Bend Over And Kiss Your Free Speech Goodbye
Free speech — the touchstone that the Supreme Court used to justify its Citizens United decision — clearly applies only to corporations these days. Citizens are expected to shut up and obey duly constituted authorities. Many states where oil pipelines and fracking are common have passed new legislation recently — at the urging of Koch Brothers supported pressure groups — that makes interfering with such operations a felony punishable by up to 40 years in prison.
Land of the free? Think again, fellow citizens. The fiction of “national security” now takes priority over civil liberties as America paddles furiously backwards toward a plantation society where corporations sit atop the social hierarchy and deign to let a few souls rise while the rest are condemned to permanent servitude within a corporatist agenda.
The Mark Jacobson Road Map To Zero Carbon
Have we waited too long to take bold action on climate change? McKibben argues there is still a slim chance that a total collapse of the Earth’s ecosphere is still mathematically possible. He points to the pioneering work of Stanford’s Mark Jacobson, who has drawn a road map showing what the federal government could still do to get to a zero carbon society.,
If we followed Jacobson’s advice, not only could we dramatically slow global warming but we could also “eliminate most of the air pollution that kills 7 million people a year and sickens hundreds of millions more, almost all of them in the poorest places on the planet,” McKibben says. He adds that pollution now outweighs tuberculosis, malaria, AIDS, hunger, and war as a killer of people.
McKibben also singles out Billy Parrish, CEO of Mosaic, the biggest solar lender in the country. For $50,000 worth of insulation, solar panels, and energy efficient appliances, Mosaic can make a home run on 100% clean energy. “We can make a zero-down loan where people save money from Day One,” says Parrish.

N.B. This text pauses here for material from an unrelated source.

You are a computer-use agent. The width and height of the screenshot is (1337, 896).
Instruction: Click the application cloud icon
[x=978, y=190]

As good as that may sound, Mosaic has only funded improvements to 36,000 homes so far — a drop in the bucket among America’s millions and millions of homes. “To go to scale, government is going to have to lead: loan guarantees for poor people, taking subsidies away from fossil fuels, making sure that when homeowners feed low carbon energy into the grid they get a good price from utilities,” McKibben says.
A Green New Deal
What is needed is the Green New Deal Alexandria Ocasio Cortez and her supporters are advocating for, a clean energy moonshot equivalent in scope to the Apollo program. Is such a thing possible? Sure it is. As always, if the people will lead, their leaders will follow — eventually.

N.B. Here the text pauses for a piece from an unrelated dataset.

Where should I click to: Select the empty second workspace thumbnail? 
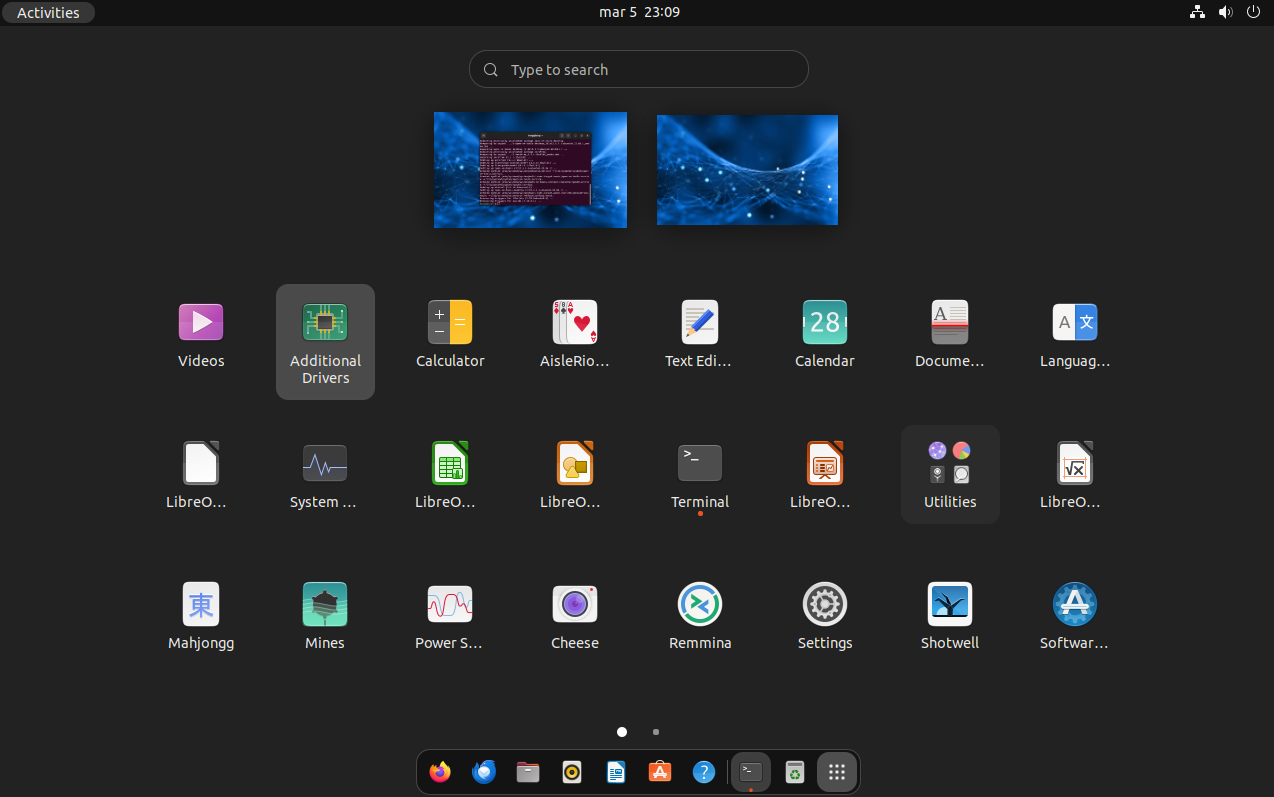tap(747, 170)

But time is critically short. Danny Kennedy, a longtime solar pioneer who runs California’s Clean Energy Fund, tells McKibben, “The state legislature did not pass key legislation on clean energy this year despite a lot of hot air expended on it, and despite the fact that the Dems have a supermajority. I’m told to be patient and ‘we’ll get it done next year,’ but I find it frightening that folks think we have another year to wait.” The bald truth is, we don’t.
Bill McKibben sums it up this way: “The arc of the physical universe appears to be short, and it bends toward heat. Win soon or suffer the consequences.” Oddly enough, he says the awfulness of the Trump maladministration has shocked a lot of people out of their habitual complacency. Trump may be just the emetic America — and the world — needs to finally take climate change seriously before it is too late.